Probability that the product of two numbers in $\{0,1,...,10^{n - 1}\}$ contains $2n - k$ digits, $k = 0,1,...$ How to find the probability that the product of two numbers in ${0,1,...,10^n - 1}$ contains $2n-k$ digits, $k = 0,1,...$? As I understand, the sum of all the combinations of two numbers is equal to $10^{2n}$. But I can't understand how to find the sum of all the positive combinations. I understand that the product of these numbers is in $10^{2n-k-1} \le x*y < 10^{2n-k}$. But it doesn't help me. Explain me please, how I can find the sum of all the positive combinations.

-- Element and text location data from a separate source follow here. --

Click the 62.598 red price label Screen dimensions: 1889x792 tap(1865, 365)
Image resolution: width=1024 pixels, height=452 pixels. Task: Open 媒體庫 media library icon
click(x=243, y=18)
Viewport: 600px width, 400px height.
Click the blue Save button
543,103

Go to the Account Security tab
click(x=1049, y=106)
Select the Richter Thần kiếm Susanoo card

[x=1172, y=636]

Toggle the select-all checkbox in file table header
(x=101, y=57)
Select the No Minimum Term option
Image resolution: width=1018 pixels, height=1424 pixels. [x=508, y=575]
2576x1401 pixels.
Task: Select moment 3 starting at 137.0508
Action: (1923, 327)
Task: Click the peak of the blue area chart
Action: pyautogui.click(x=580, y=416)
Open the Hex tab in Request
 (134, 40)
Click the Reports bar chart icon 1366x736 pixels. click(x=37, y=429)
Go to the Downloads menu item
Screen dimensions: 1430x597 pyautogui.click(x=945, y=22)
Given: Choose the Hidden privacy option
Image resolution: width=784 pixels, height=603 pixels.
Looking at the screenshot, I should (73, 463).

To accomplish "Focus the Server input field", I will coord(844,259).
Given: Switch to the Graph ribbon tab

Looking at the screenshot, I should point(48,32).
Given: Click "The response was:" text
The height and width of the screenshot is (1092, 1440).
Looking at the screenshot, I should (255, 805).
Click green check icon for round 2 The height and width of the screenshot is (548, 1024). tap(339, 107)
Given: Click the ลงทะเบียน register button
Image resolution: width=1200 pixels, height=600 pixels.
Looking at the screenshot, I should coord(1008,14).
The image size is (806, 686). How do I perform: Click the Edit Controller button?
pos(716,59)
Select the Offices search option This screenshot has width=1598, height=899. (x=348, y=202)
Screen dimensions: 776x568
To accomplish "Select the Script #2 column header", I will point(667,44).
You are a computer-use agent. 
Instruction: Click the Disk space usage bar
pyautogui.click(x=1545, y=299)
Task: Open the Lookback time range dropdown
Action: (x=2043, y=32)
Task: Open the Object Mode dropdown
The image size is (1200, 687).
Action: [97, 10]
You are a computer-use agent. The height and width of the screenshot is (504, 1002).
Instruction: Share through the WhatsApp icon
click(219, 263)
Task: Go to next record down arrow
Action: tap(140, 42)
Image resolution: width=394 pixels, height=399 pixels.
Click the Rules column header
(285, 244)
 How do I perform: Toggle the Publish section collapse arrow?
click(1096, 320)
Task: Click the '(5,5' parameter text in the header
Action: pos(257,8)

 A: This will give an approximate answer, which will be very close.  The region of interest is the square $[0,10^n-1] \times [0,10^n-1]$ in the $xy$ plane.  The numbers with $2n-k$ digits are the numbers from $10^{2n-k-1}$ to $10^{2n-k}-1$.  Instead of counting lattice points, we can view $x$ and $y$ as continuous variables and find the area that corresponds to this range of products.  This is where the approximation comes from.  It is the area between the two hyperbolas $xy=10^{2n-k-1}$ and $10^{2n-k}$.  Do the integral and you are done.
Added:  let us do an example with $n=7, k=4$ so we are looking for factors less than or equal to $10^6$ that multiply to an eight digit number.  Such numbers are in the range $[10^7,10^8)$  Our square is $10^6 \times 10^6$ for a total area of $10^{12}$.  The lower boundary of the area we are looking at is $xy=10^7$ and the upper boundary is $xy=10^8$.  The lower hyperbola hits the edges of the square at $(10,10^6)$ and $(10^6,10)$.  The area below it and inside the square is $$10 \cdot 10^6+\int_{10}^{10^6}\frac {10^7}x\ dx=10^7+10^7 \log(10^5) \approx 1.2513\cdot 10^8$$
where the first term is the rectangle to the left of the intersection with the top of the square.  Similarly the upper hyperbola hits the square at $(100,10^6)$ and $(10^6,100)$ so the area below it is
$$100 \cdot 10^6+\int_{100}^{10^6}\frac {10^8}x\ dx=10^8+10^8 \log(10^4) \approx 10.2103\cdot 10^8$$
The difference of areas is then $8.959 \cdot 10^8$  That is approximately the number of pairs that have a product with eight digits.